2) Do you know it's on cylinder 4 because of troubleshooting or because the check engine light is on and you're getting a P0304 code? Does the check engine light ever flash during vehicle operation?

3) When you say you've had the intake ports cleaned are you referring to the EGR ports in the intake manifold or are you referring to cleaning the fuel injectors?

4) Have you inspected or replaced the distributor cap?

5) Is the engine a rebuild with only 12k miles on it or a low mileage engine from a wreck? Was the engine complete or did you install accessories, e.g. intake and exhaust manifolds, fuel rail and injectors, from the old engine? How many miles on the old engine if you removed parts from it?

You might want to look at this thread: "Stumble between 1500 and 2000 rpm". I had a similar symptom about 2 years ago.

Steve


----------



## PWJ (Sep 26, 2007)

1. Miss is constant though most notable 3rd through 5th gear.

2. I am getting a code with the engine check lights on.

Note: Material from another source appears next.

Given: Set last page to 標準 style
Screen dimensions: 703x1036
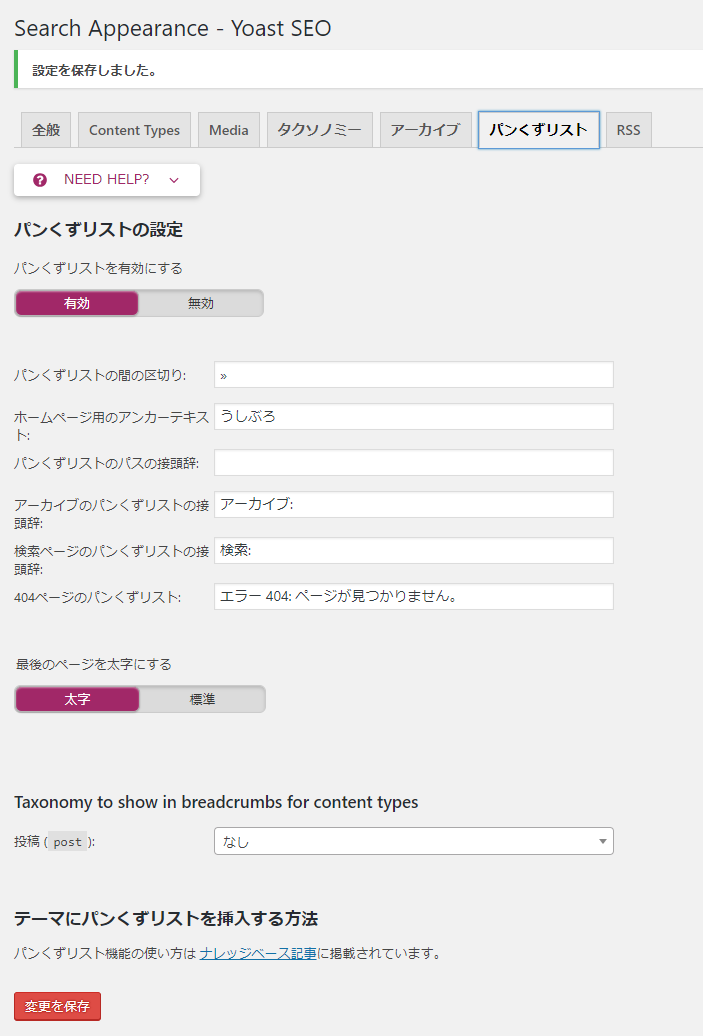Looking at the screenshot, I should (202, 699).
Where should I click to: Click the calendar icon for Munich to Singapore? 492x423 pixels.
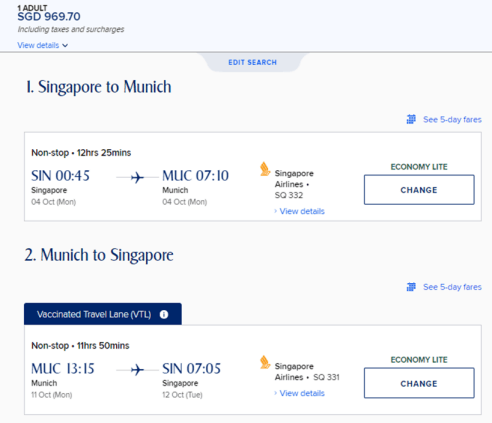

I also pulled the number 4 plug wire during idle and that did not affect the way it was idling roughly. The check engine light comes on without blinking but as you rev engine it begins to flash.

3. I believe both the injectors and ports were cleaned.

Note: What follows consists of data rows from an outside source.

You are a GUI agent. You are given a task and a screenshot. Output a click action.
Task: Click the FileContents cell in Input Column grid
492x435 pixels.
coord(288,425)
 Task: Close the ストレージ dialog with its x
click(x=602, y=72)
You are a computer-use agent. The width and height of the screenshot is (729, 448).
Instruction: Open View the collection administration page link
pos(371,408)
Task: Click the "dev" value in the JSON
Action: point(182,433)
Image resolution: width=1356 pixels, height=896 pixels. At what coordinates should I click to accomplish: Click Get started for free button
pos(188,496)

4. The distributor cap was inspected the last time I had the problem (when I had the ports and injectors cleaned) and the mechanic said it was good to go. Have not looked at it this tme.

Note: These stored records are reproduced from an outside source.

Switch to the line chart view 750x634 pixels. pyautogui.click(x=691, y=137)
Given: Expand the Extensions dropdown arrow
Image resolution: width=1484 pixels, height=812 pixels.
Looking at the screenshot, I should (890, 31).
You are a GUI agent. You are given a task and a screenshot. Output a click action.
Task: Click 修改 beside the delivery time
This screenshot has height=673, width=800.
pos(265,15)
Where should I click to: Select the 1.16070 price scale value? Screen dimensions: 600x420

5. The engine was a low mileage engine from a wreck. It came with basically just the block. The accessories came from the original engine which had abotu 170k on it.


----------



## azrocketman (Oct 5, 2005)

PWJ said:


> 1. Miss is constant though most notable 3rd through 5th gear.
> 
> 2. I am getting a code with the engine check lights on. I also pulled the number 4 plug wire during idle and that did not affect the way it was idling roughly. The check engine light comes on without blinking but as you rev engine it begins to flash.
> 
> ...


You need to verify that the EGR ports in the intake manifold were cleaned. This is not a chemical flushing rather, it requires removal of the four hex plugs from the top of the intake manifold and scraping carbon from the ports (approximately .25 inch diameter). There is a Nissan technical service bulletin that describes the maintenance (it is referenced in the previously mentioned thread). If the EGR ports were not cleaned that would be my first item to check. I'd also check the EGR tube that goes from the manifold to the EGR valve as these can also clog.

The check engine light flashing indicates a severe misfire. Can you use a mechanics stethoscope and verify that the number 4 fuel injector is cycling? I might pull the number 4 injector and swap it with another cylinder. If the problem follows the injector, you have your answer.

Have you run a compression check on the engine? It's possible you have a blown head gasket or some other cylinder specific engine problem. When you say the replacement engine was basically just a block does that mean there was no head? If the head was from your 170k engine was the head serviced (e.g. valve grind)?

Steve


----------



## PWJ (Sep 26, 2007)

Following is a list of what I have had done to the engine since it was installed:
New EGR Valvalw and gasket
Valve Shims on Cylinder 4


----------



## PWJ (Sep 26, 2007)

The EGR Ports were cleaned and the head from my old engine was used and was serviced prior to installation. Last check of compression (don't remember what it was) but mechanic stated it was good and what compression should be for a 12k engine.

I don;t have or know how to use a mechanic's stehoscope.

May be of interest. This most recent episoe occurred soon afetr I gassed up at Racetrac. I used 89 octane. Got on the interstate cruising at 75-80 and the engine started hesitating. Hesitation turned to spitting, sputtering, and knocking though the engine never did die. Check engine light went off. I got off the Interstate think that perhaps I got some defective gasoline. I got a bottle of Seafoam (a gasoline additive) after a few minutes the engine ran about 80% better than before which kind of confirmed to me that maybe it was bad gas.

Is this a possibilty?


----------



## azrocketman (Oct 5, 2005)

Bad gas is a possibility but I'd be surprised that it would manifest itself as a cylinder 4 misfire. It does raise the question: Have you changed your fuel filter recently (within the last 10k miles)?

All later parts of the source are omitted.